I’m scared to death, worried he’s working up the nerve to say we were just a fling. That he’ll push me away and break my heart.
“I can come back and forth too,” he finally says. “I can’t lose you either. If you get the part, I can come out at least once a month. Maybe bring Sutton for a weekend.”
Relief hits me like a freight train, but all I can manage is a simple sentence. “I think she’d like that.”
He looks off toward the window, to the city beyond, maybe.
Boston is lit up, an entire world out there buzzing with excitement while we’re here in our own little bubble.
Trapped within the confines of our own struggles.
I don’t want him to feel trapped with me, and I don’t want to push him beyond his comfort limit when he’s been so careful to work within the lines of mine.
“Let’s not worry about it right now.” I blow out a breath. “Who even knows if I’ll get the part.”
His head snaps back in my direction, like he’s only now realized that he disappeared on me. Tortured brown eyes meet mine. “ Libby .”
I shake my head. I refuse to let our time go to waste. Whether we only have the summer—which I refuse to believe—or not, I want this weekend with him. I want him.
“Please, Fisher.” I press my hand to his heart, taking comfort in its steady beat. My greatest hope is that it beats for me in the same way mine has begun to beat for him.
I don’t know when it happened.
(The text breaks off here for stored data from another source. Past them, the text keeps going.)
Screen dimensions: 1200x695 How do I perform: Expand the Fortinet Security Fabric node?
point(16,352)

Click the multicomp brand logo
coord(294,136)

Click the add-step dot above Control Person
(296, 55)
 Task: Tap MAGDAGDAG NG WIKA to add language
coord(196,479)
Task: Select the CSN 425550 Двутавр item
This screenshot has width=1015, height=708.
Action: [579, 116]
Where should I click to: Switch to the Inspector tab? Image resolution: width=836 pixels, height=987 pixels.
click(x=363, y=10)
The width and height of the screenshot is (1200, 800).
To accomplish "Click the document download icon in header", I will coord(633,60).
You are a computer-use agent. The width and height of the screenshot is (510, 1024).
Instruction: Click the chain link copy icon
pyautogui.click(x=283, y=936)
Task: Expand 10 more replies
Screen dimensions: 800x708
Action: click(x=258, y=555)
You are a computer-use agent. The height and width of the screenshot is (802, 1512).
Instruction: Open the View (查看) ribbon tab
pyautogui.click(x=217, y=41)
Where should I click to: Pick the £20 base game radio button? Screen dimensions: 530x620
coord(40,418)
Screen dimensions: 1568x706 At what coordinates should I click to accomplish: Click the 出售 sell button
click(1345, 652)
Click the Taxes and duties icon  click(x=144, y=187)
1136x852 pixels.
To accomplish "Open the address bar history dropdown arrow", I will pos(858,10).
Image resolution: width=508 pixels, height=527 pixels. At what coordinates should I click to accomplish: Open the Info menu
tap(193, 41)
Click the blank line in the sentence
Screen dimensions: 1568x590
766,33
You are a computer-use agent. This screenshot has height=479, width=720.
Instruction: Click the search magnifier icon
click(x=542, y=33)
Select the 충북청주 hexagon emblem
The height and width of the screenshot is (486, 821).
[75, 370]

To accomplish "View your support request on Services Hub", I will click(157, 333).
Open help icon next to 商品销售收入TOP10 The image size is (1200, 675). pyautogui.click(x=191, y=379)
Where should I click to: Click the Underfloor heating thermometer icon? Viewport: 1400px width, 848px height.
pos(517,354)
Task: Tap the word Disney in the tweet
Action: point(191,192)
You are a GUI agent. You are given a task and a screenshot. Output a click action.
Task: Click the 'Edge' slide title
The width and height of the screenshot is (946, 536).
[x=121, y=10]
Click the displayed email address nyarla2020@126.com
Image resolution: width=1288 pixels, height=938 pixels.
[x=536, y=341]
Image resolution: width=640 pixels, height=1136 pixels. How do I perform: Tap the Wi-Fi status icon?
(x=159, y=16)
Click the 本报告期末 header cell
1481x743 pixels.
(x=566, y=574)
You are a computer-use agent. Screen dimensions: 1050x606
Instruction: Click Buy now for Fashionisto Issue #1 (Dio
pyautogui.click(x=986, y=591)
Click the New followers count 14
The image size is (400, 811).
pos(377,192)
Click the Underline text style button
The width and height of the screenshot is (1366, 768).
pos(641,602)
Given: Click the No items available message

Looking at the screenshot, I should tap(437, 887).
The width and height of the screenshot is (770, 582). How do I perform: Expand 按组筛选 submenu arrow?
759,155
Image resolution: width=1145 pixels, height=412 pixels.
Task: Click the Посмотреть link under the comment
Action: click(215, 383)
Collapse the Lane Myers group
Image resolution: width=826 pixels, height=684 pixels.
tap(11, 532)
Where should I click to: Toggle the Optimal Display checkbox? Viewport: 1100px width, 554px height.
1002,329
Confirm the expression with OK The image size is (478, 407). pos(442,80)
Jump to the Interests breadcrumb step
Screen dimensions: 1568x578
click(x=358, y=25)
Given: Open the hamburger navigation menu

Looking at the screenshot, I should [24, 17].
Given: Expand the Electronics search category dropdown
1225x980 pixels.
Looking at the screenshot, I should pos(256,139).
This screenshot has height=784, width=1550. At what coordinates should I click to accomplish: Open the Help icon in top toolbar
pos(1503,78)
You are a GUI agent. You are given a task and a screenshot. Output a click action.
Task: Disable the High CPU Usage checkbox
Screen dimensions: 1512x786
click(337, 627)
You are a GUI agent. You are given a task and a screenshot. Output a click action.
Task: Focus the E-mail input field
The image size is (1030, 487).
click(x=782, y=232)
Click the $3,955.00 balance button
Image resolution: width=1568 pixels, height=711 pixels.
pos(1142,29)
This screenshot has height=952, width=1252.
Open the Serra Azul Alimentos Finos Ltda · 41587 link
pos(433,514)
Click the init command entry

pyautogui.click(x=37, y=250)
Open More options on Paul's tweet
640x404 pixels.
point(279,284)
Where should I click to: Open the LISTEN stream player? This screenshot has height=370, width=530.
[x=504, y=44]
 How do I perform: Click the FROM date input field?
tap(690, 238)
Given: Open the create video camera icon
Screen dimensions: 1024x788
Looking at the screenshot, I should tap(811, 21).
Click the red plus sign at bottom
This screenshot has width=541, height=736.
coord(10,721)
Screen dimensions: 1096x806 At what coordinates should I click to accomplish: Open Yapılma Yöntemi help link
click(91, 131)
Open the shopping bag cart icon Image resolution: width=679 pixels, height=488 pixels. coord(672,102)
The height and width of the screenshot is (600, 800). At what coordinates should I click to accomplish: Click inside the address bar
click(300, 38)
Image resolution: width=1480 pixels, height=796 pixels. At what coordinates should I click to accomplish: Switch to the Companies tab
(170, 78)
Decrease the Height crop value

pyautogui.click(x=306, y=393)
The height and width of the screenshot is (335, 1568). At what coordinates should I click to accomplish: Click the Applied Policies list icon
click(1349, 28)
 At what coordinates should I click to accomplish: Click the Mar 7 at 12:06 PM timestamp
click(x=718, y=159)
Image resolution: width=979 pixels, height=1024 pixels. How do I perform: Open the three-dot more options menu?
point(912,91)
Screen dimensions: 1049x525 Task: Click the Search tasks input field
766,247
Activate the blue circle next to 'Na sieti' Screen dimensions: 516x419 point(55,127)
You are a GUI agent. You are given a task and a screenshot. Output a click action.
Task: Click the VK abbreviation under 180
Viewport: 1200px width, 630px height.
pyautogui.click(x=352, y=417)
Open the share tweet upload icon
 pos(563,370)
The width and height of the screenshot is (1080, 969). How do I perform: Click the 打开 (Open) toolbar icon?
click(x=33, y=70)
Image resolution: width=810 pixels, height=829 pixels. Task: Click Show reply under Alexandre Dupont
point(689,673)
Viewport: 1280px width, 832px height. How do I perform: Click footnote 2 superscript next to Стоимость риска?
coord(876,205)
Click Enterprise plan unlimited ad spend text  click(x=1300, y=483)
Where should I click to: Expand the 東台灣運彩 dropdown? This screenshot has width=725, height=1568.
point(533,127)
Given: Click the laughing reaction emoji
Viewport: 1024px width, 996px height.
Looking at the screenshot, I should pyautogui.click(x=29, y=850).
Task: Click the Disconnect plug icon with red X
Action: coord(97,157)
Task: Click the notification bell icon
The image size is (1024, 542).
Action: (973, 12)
Maybe in the moments beneath the stars as he held me while we danced.
Or maybe when he carried me through town after my accident.
Or perhaps when he believed Sutton without question about her unease with Flora.
Or maybe it wasn’t until now. Until he believed me without hesitation, without judgment.
Or maybe it was the culmination of all his thoughtfulness, his care.
Through every act, he’s shown me time and again that he’s someone worth loving.
Even more beautiful than that, though, is how he’s shown me that I am too.
I lean closer. “I need you,” I whisper against his mouth.
With a thoughtful frown, he studies me like he’s trying to determine if I truly want this or if I’m trying to hide behind my words.
I don’t move.
Our breaths tangle together and the air grows charged. I trace the lines of his face with my eyes, waiting for him to realize what I know.
“You’ve got me, Princess.” He angles in and his lips crash into mine.